■ **Passage shown**
==============================
In summary, Scottish MP Gordon Brown, between 1997-2010 (first as Chancellor of the Exchequer and later Prime Minister), ran up a record-breaking £777 billion British national debt and a record-breaking £163 billion annual borrowing national deficit by the time he resigned on 11 May 2010. Part of the reason why he failed to see this as a problem let alone a responsibility was that he is a Scottish MP (Scotland has its own devolved Parliament), and Scotland is protected against cuts by massive subsidy under the Barnett formula. Brown surrounded himself by Scots, who applauded and worshipped him for doing the right thing for Scotland, never mind the costs to the rest of Britain. Seen from this Scottish viewpoint, Brown was truly a genius. The Barnett formula is the reason why Scotland, unlike England, has free university tuition for students. It supports inequality; Scotland gets special treatment with £8,623 spent per person at the expense of England which gets only £7,121 per person, despite having a larger population than Scotland! Thus, England props up Scotland with its taxes, and Scottish MP Gordon Brown supported this inequality, despite demands by Lord Barnett himself for his formula to be revised: ‘I only meant the Barnett formula to last a year, not 30’. So he had a fan base of vested interests behind him who he could always rely on for support, taking away the need to listen to critics! This is typical of how groupthink errors persist! By analogy, Stalin and Hitler surrounded themselves with racists who called critics dangerous bigots, thus insulating themselves from reality; you find the same thing in science where peer-review is used not to approve science but to censor according to the orthodox dogma of the mainstream-supported journal. (The Liberal Democrats now sharing power with Conservatives in the government since Brown resigned, have pledged equality for all, abolishing the Barnett formula.)

In the fields of deterrence, nuclear weapons effects, radiation effects and even nuclear power, the mainstream has rarely attempted to present the facts honestly and openly, preferring secrecy (since the days of the secret Manhattan Project, right back in 1943) and treating the public with a patronising, arrogant, simplistic attitude towards the uses of nuclear weapons, weapons test effects data, deterrence and radiation: even the lengthy and relatively excellent Glasstone and Dolan books fail to make the case as effectively as would be possible in the absence of secrecy (fortunately many of the secret reports have since been declassified). They do not present the full facts determined at nuclear weapons tests in a completely convincing scientific and easily understandable way, omitting most direct test data points from graphs because of secrecy. In addition, they obfuscatingly lump together effects information into chapters defined by effects rather than by types of explosion, thereby fostering the popular media delusion that the same general effects occur generally for all types of nuclear explosions, with merely quantitative variations.
==============================
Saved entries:
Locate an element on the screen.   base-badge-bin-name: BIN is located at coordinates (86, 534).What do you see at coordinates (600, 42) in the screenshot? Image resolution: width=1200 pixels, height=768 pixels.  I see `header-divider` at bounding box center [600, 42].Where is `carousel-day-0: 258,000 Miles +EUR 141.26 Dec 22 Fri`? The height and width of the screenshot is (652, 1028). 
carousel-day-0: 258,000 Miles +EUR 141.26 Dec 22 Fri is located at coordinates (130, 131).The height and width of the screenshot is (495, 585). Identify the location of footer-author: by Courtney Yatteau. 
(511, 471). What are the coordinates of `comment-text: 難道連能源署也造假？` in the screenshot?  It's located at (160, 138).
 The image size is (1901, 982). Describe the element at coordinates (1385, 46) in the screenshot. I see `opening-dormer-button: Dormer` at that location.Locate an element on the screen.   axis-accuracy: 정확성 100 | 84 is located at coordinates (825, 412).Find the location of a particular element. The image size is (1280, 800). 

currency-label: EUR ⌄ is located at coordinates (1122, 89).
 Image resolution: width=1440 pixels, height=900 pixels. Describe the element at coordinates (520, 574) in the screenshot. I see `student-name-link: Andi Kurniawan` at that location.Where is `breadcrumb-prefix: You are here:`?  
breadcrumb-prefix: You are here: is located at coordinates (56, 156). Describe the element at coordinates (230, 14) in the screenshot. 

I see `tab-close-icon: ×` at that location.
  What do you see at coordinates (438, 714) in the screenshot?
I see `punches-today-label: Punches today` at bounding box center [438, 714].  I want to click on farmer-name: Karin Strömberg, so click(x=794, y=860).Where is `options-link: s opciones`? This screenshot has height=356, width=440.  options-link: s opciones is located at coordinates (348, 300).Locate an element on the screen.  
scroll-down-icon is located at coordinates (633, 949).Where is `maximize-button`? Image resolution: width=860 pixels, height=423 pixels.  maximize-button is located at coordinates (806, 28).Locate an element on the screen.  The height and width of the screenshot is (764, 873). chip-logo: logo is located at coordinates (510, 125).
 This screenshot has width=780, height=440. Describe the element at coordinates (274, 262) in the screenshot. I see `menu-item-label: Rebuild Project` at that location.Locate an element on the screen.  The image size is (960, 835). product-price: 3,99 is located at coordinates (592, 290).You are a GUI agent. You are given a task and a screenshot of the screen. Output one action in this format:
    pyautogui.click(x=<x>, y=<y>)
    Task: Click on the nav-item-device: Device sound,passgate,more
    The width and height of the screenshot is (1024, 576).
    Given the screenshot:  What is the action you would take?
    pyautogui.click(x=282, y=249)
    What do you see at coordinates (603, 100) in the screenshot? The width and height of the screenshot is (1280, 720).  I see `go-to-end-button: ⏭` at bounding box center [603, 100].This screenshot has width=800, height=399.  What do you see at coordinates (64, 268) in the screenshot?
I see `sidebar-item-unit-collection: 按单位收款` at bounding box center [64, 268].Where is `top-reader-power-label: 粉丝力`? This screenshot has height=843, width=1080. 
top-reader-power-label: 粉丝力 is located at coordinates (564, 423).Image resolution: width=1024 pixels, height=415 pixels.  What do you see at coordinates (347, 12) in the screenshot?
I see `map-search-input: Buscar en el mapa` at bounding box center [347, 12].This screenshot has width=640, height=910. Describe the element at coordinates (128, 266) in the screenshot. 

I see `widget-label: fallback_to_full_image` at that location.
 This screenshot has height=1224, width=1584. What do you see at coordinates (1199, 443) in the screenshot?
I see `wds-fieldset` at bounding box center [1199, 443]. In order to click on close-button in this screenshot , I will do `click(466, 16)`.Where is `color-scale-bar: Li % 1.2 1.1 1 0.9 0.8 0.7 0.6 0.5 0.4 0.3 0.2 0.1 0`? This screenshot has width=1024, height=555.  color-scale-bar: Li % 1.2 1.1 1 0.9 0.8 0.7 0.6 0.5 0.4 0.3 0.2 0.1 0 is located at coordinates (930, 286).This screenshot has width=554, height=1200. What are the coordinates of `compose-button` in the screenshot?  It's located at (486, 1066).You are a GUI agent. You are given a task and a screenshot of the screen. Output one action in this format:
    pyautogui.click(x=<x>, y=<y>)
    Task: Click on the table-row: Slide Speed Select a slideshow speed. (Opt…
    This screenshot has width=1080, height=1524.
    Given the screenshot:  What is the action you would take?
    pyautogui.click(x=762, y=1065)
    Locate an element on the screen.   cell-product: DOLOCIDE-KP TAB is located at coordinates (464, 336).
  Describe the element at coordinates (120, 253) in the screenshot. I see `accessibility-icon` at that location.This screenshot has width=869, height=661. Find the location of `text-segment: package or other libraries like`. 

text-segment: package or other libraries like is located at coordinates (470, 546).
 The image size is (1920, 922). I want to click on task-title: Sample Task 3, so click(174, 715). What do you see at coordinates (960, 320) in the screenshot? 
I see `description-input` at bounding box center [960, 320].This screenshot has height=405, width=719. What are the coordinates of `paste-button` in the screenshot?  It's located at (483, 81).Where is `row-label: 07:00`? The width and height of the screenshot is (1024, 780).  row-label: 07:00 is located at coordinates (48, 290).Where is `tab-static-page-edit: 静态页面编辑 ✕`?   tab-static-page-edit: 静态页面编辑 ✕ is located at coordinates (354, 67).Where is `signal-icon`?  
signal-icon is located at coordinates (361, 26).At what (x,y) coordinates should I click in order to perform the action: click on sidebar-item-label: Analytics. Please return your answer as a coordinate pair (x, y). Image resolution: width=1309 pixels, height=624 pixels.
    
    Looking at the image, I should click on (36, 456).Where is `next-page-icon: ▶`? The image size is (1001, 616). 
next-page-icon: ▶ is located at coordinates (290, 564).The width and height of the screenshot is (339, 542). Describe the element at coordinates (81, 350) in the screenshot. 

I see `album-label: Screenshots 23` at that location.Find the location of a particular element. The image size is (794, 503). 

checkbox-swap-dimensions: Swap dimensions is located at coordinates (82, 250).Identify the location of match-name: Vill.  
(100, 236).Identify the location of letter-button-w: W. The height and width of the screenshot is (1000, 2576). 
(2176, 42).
==============================
■ **Activities**
1 > In the passage shown, what per-person spending figure is given for Scotland?
2 > Name every field in which, according to the passage shown, the mainstream has rarely attempted to present the facts honestly and openly.

■ **Problem solutions**
1 > £8,623 per person.

2 > Deterrence, nuclear weapons effects, radiation effects, and nuclear power.